━━━━━ READING PASSAGE

I take this time, to reflect not of the road ahead of me one possibly littered with IEDs, VBIEDs, snipers, and untold as of yet unseen dangers. I take this time to offer my renewed faith, not in our cause here, but of my faith in my love for the most wonderful woman I have ever known. My best friend, my truest love, my wife.
This day four years ago, we had our first date. Looking back it wasn't much, some awkward conversation, a couple of tacos, and to me not a premonition but a determination to spend the rest of my life with this wonderfully shy, and beautiful woman. I was certain nearly from the beginning when I first laid eyes on this woman, who I now call "my angel" that it was to be her. It seems that almost every important hallmark in our relationship thus far save for our wedding I have been away. We were married two years ago in November. On her 30th birthday I was at Officer Candidate School. Our first anniversary I was away, preparing to be here. On this date which marks the fourth year of our time together I am away. I'll miss her birthday again this year, and our second anniversary I'll be 10,000 miles away from the one person who means more to me than my own life. I never really understood what love truly is until I met her. These last few days have been emotionally trying, we have had to endure heart breaking disappointment and intense emotional assaults; and have had to do so so far apart. Words over the telephone and emails of support are a sorry substitute for being able to hold my angel. My hands shake as I write this, because my heart is heavy with longing on this day. I know my duty and continue to discharge said duty, but today my heart just isn't in it.

━━━━━━━━━━

→ **SET TASK**: Carry on the reflection written during a deployment about the writer's wife, picking up right after its final sentence.

━━━━━ GIVEN ENTRIES

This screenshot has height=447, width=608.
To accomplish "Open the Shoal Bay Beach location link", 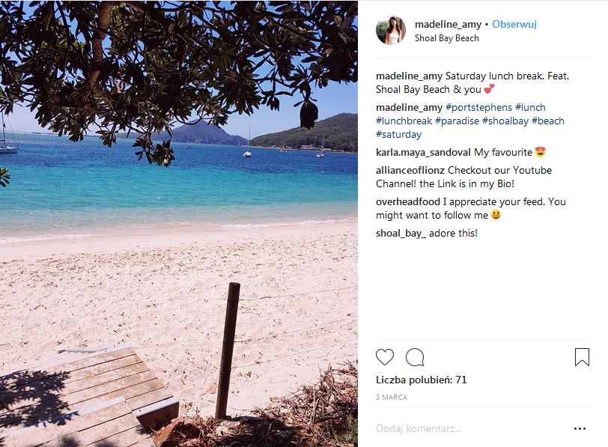I will click(x=446, y=38).
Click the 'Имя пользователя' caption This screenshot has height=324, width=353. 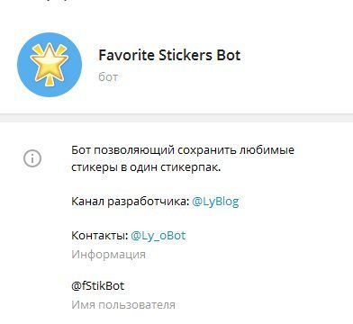123,305
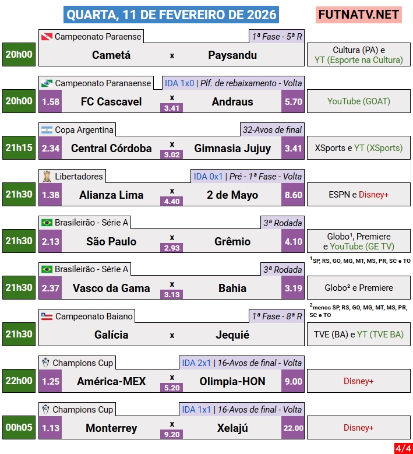Click the 4/4 page indicator
This screenshot has height=454, width=413.
click(x=403, y=448)
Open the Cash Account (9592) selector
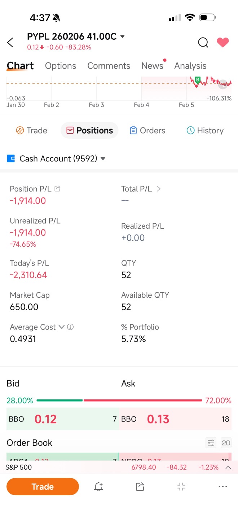This screenshot has height=518, width=238. point(57,159)
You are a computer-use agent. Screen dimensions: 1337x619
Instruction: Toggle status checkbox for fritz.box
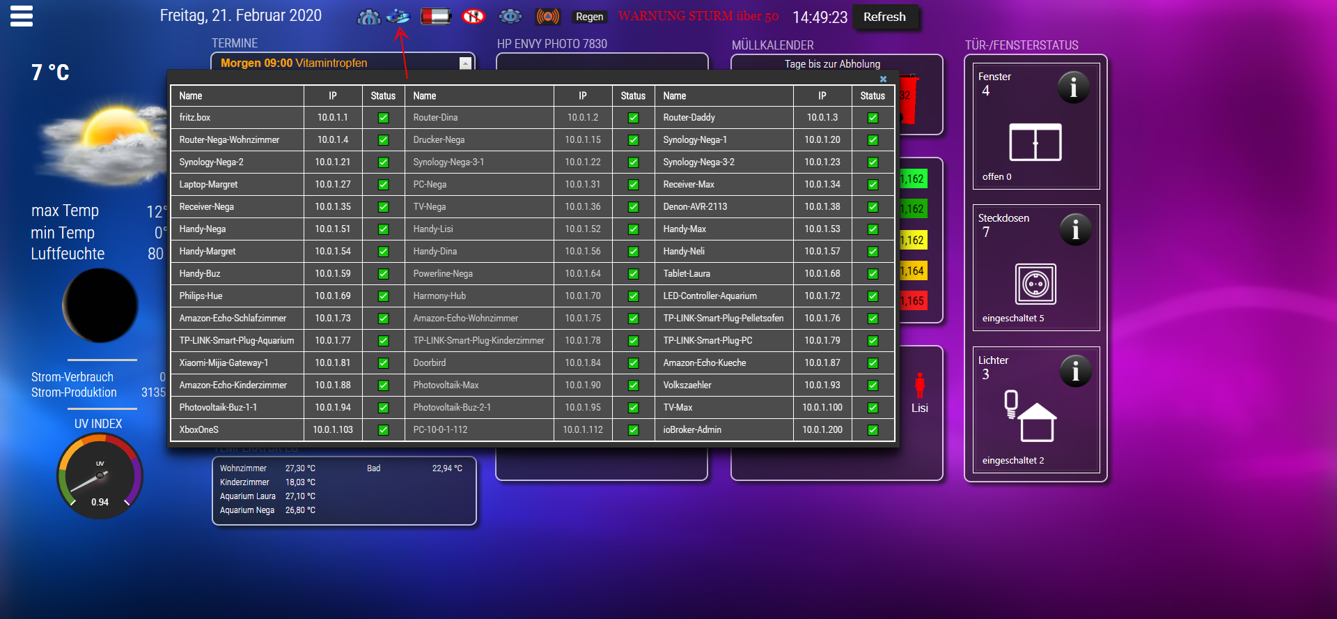point(383,118)
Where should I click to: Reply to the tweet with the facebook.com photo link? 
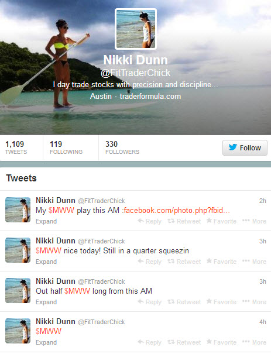click(x=149, y=221)
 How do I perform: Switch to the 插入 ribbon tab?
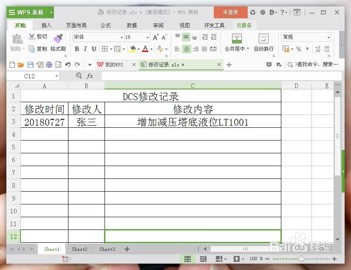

━━━━━━━━━━

→ **ANSWER TO THIS PROBLEM**:
6 months two days, and 16 hours this minute and I'll be closer to home. about 9.5 thousand miles to be exact. So much time to make up, when I get back, so much to do. An entire year will be missing from my marriage, and I don't know how to get that back. There will be challenges aside from having to get to know each other all over again. There is significant resistance from family to our relationship, that must be overcome. A campaign to run, moving into a new home, and rebuilding a life that was put on hold. Not just mine, not just hers but "ours" as a couple. There was a movie that I saw as a child called "The Best Years of Our Lives" about soldiers returning from WWII, and the challenges they faced upon return. I remember a quote that has always stuck with me, a husband said of his wife; "I have had to fall in love with my wife all over again."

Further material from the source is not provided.